PROVIDED DATA Block Start

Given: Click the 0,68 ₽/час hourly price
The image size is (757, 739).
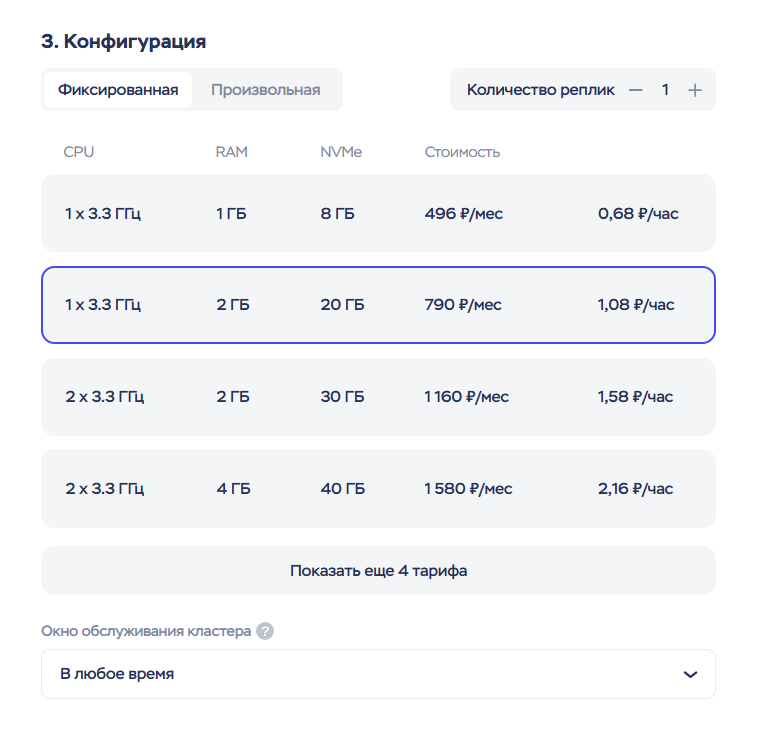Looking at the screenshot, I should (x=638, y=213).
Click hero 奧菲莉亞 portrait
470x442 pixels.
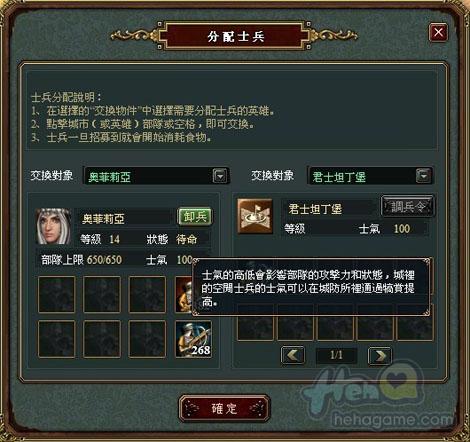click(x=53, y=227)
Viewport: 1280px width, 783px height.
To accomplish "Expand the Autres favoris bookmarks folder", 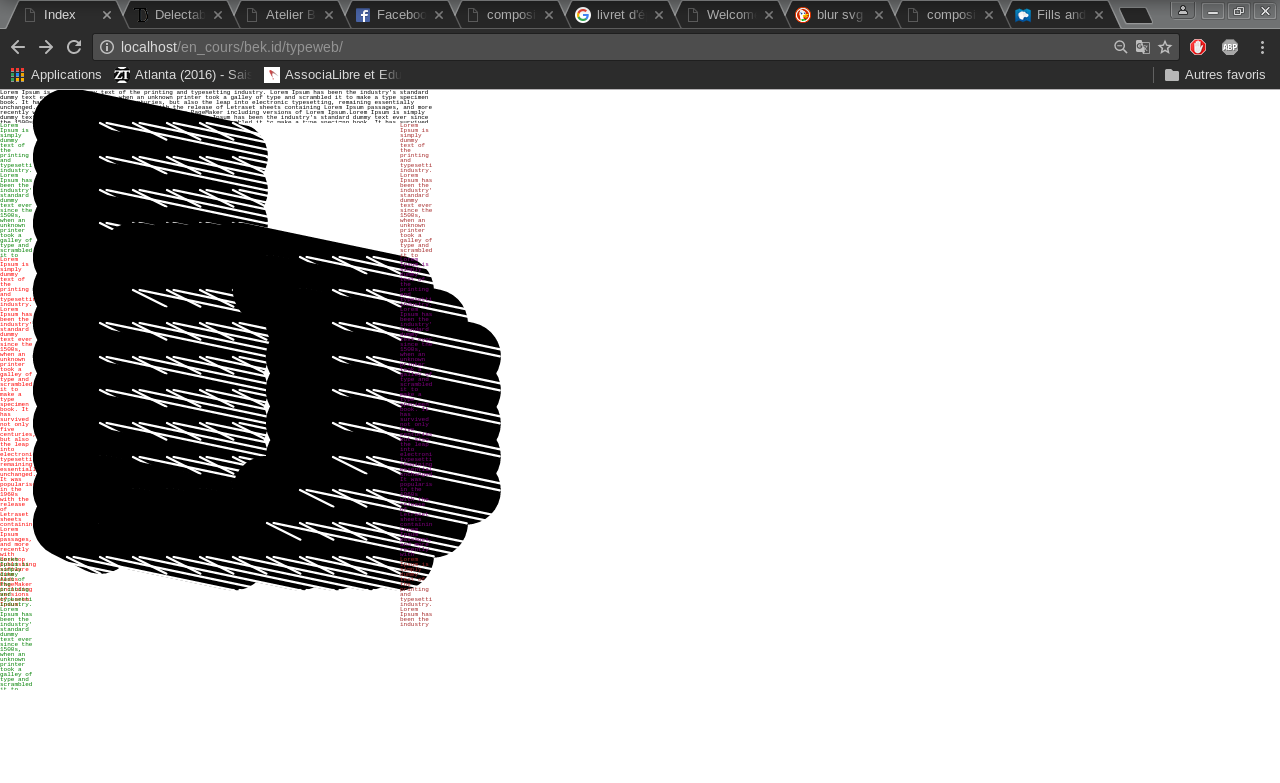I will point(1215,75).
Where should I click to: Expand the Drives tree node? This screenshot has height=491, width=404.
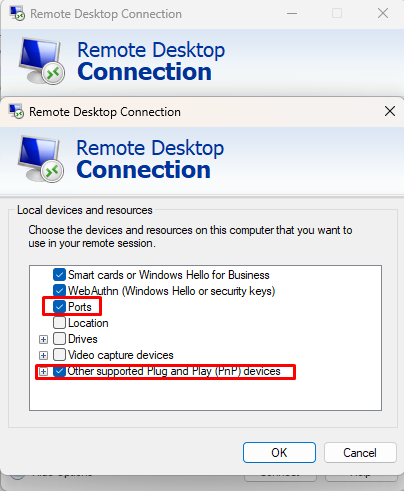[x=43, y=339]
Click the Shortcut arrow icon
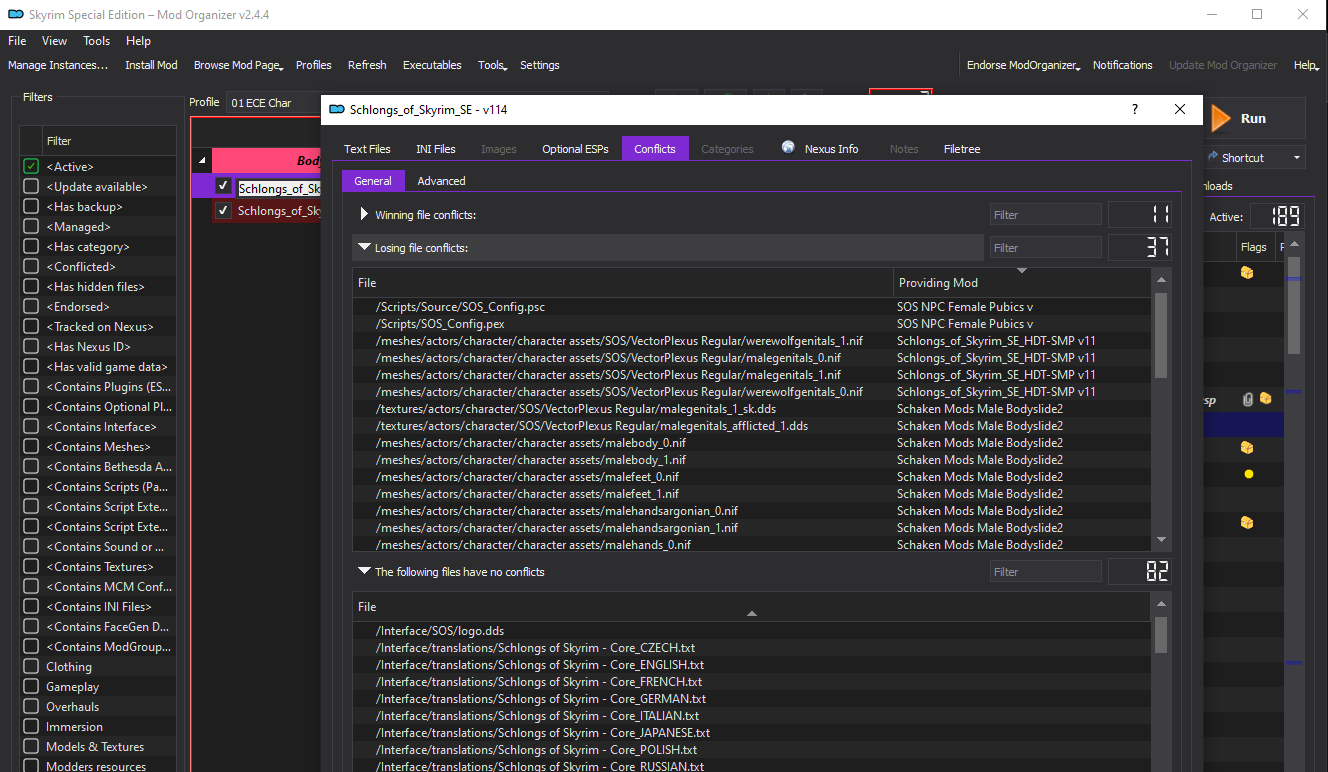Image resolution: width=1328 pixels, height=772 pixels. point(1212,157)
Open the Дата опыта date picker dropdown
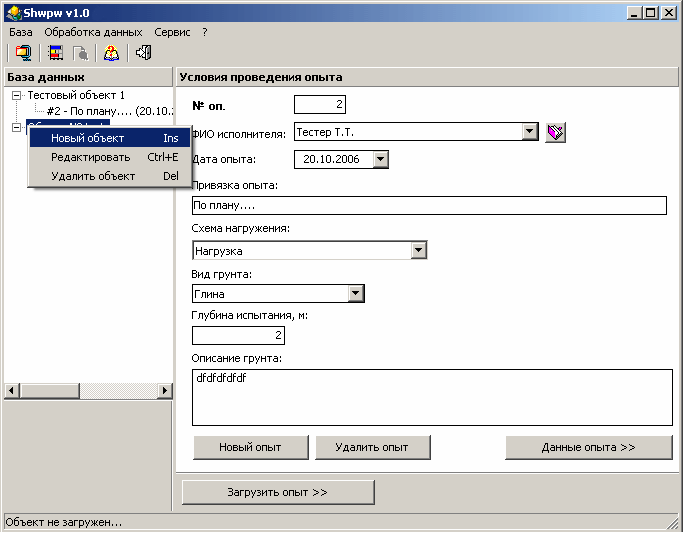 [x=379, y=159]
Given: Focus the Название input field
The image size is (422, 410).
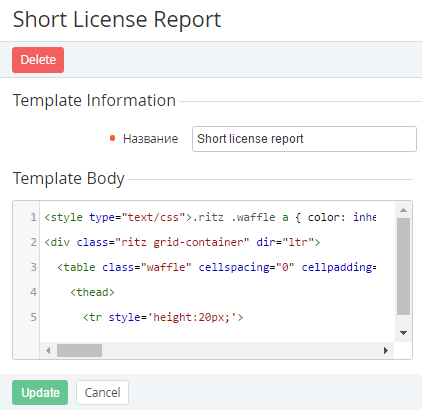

PROVIDED DATA Block End

→ **WHAT IS BEING ASKED**: If a line of the data holds the string "Given", list it.

→ **ANSWER BOX**:
Given: Click the 0,68 ₽/час hourly price
Given: Focus the Название input field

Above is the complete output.